*** Data shown
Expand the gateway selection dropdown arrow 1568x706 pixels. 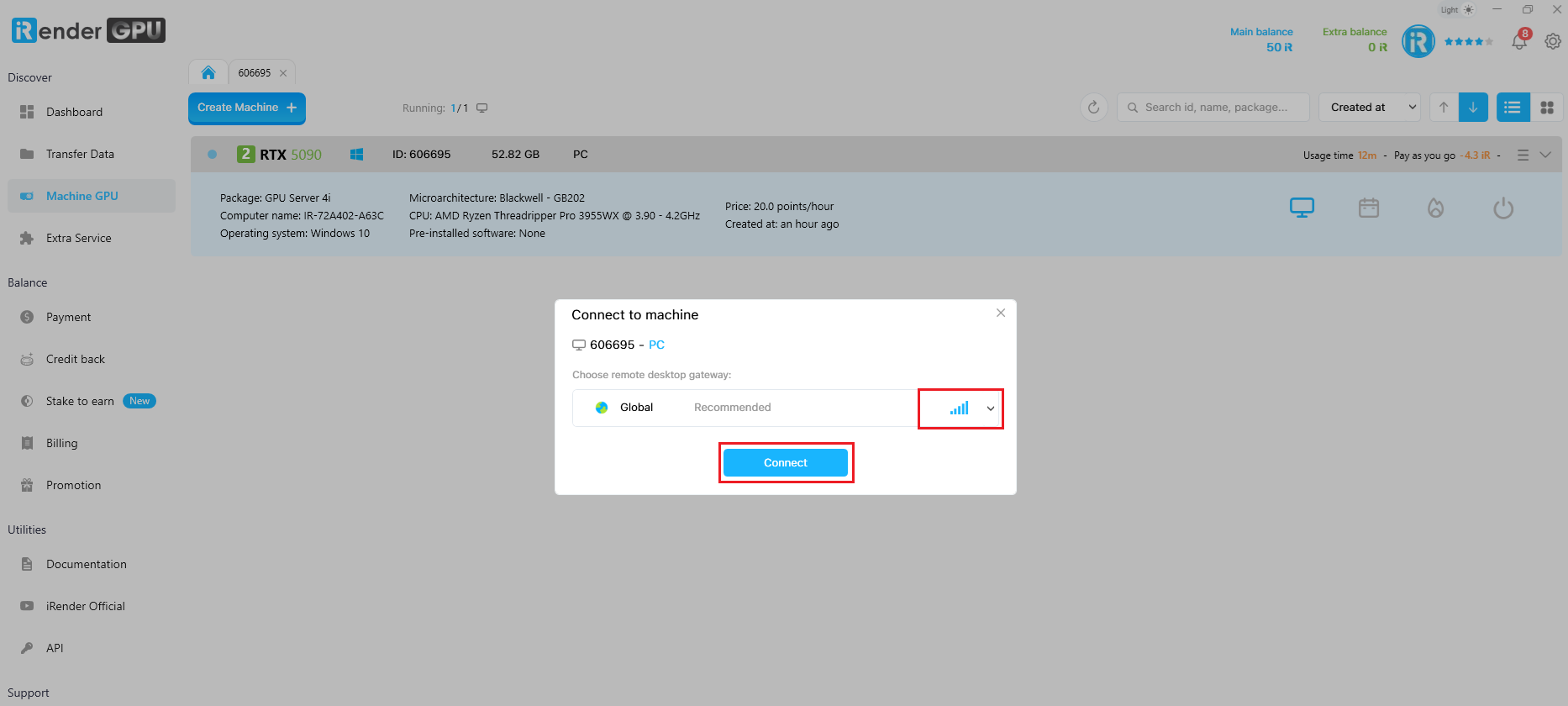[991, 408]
******
*** Data shown
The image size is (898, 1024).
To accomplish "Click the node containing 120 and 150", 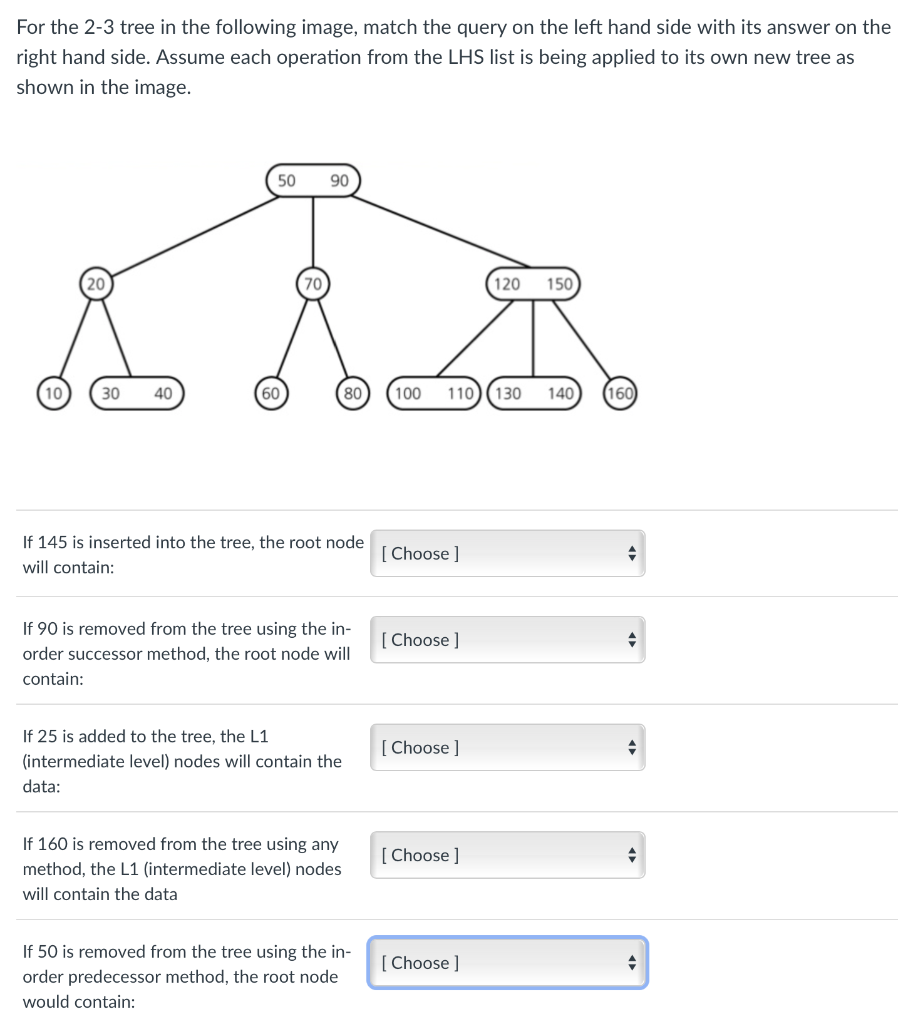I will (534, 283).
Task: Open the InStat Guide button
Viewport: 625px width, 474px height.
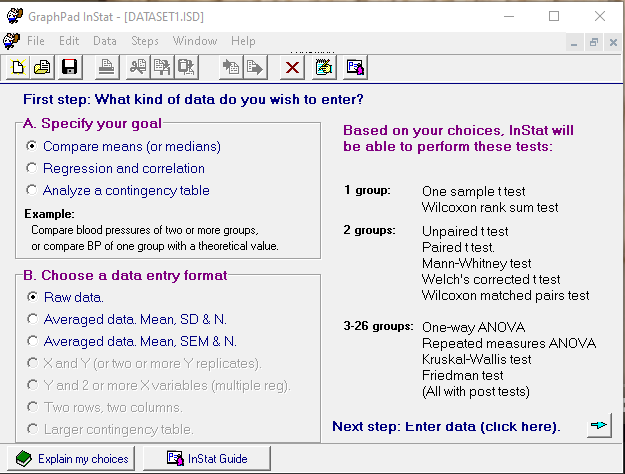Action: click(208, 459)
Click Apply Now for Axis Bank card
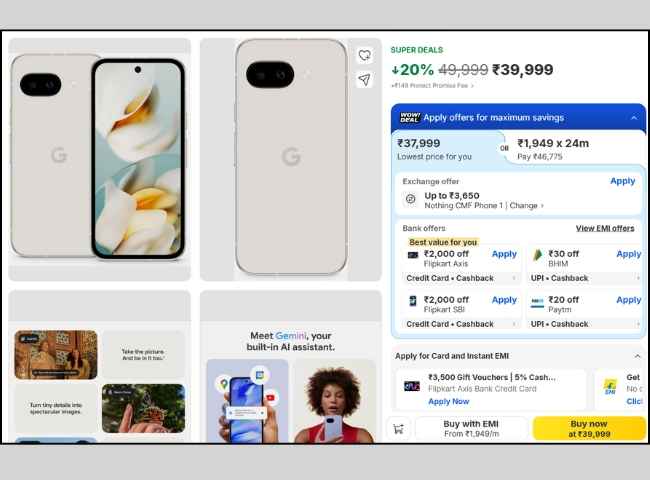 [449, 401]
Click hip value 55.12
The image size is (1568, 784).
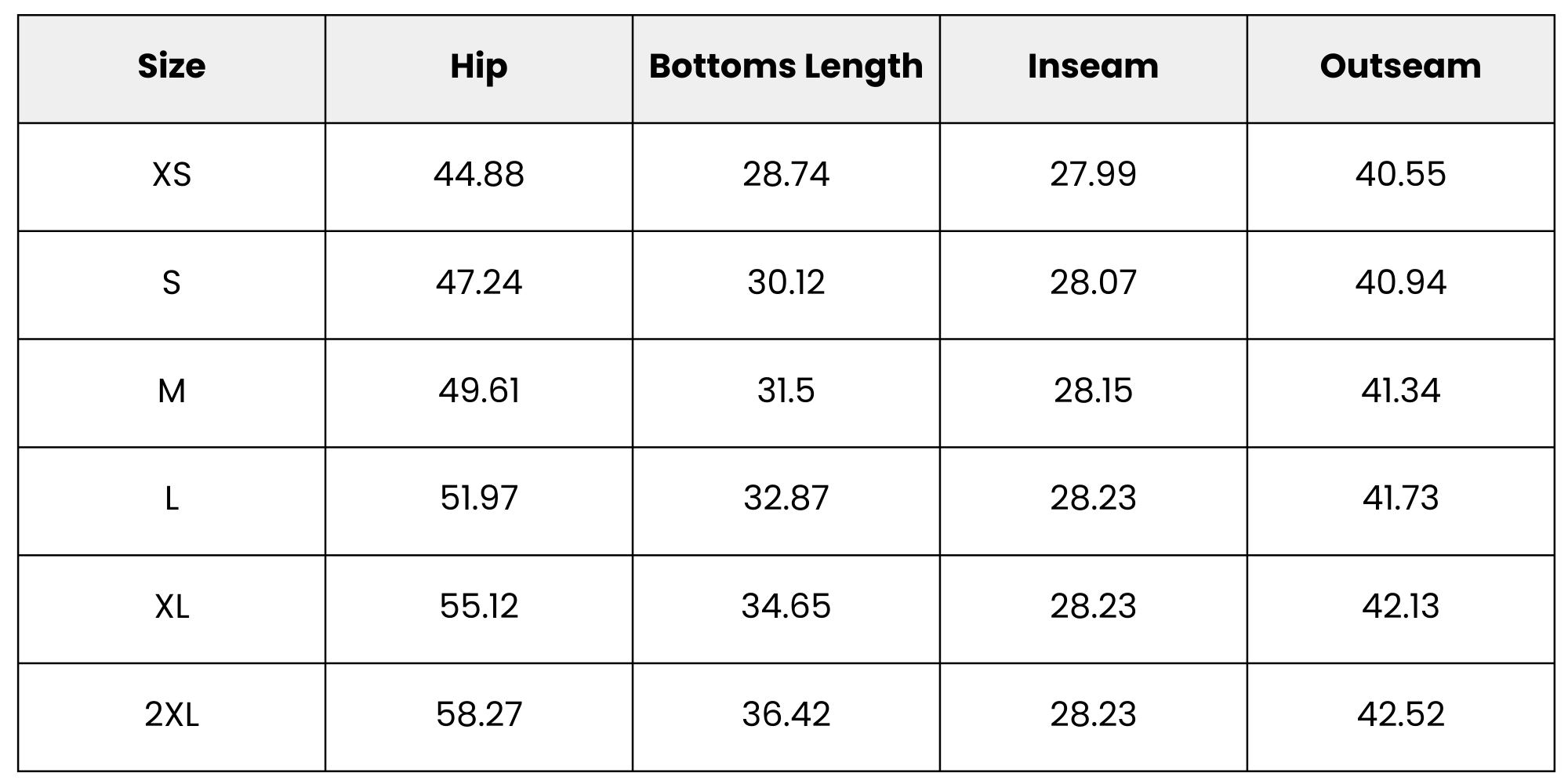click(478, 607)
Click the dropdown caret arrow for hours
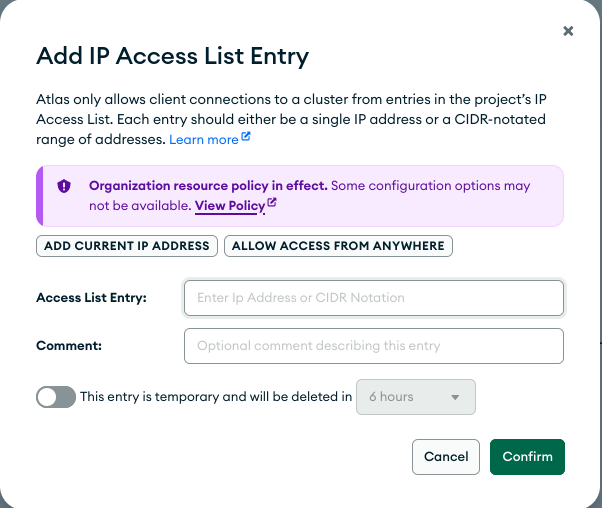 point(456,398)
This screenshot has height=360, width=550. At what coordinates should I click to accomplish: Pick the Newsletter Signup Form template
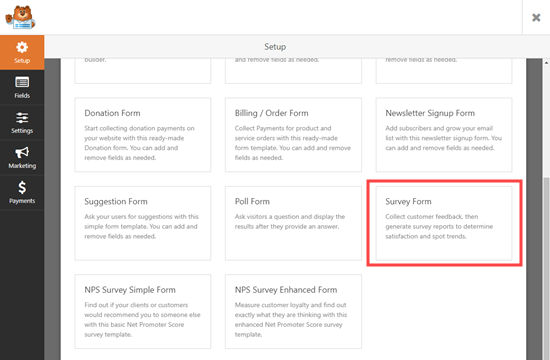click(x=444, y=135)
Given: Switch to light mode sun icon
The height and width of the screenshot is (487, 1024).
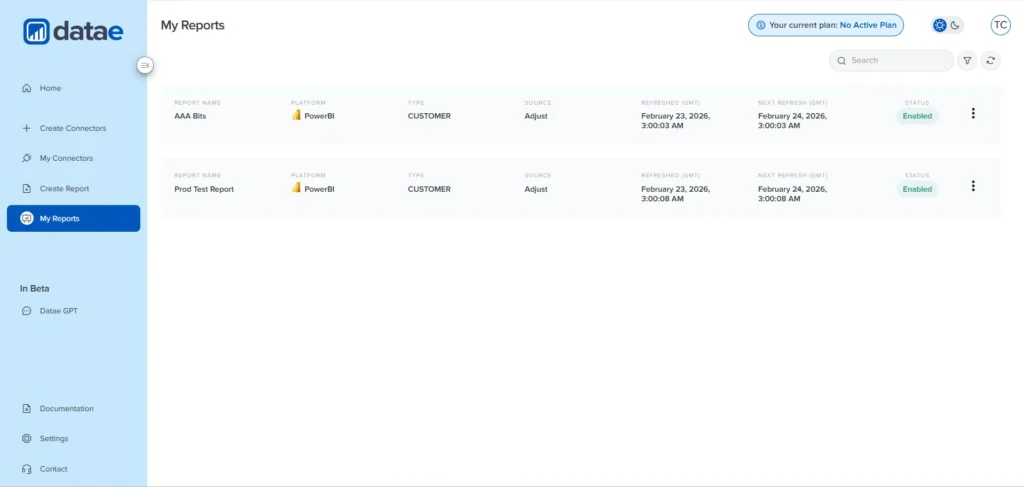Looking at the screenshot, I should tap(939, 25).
******
Required action = The result should be an exact copy of only the lines above from the one that holds "This screenshot has" through the one that holds "Given: Switch to light mode sun icon", both ends included, without pictures.

Response for this exercise =
This screenshot has height=360, width=550. At what coordinates should I click to accomplish: Pick the Newsletter Signup Form template
click(x=444, y=135)
Given: Switch to light mode sun icon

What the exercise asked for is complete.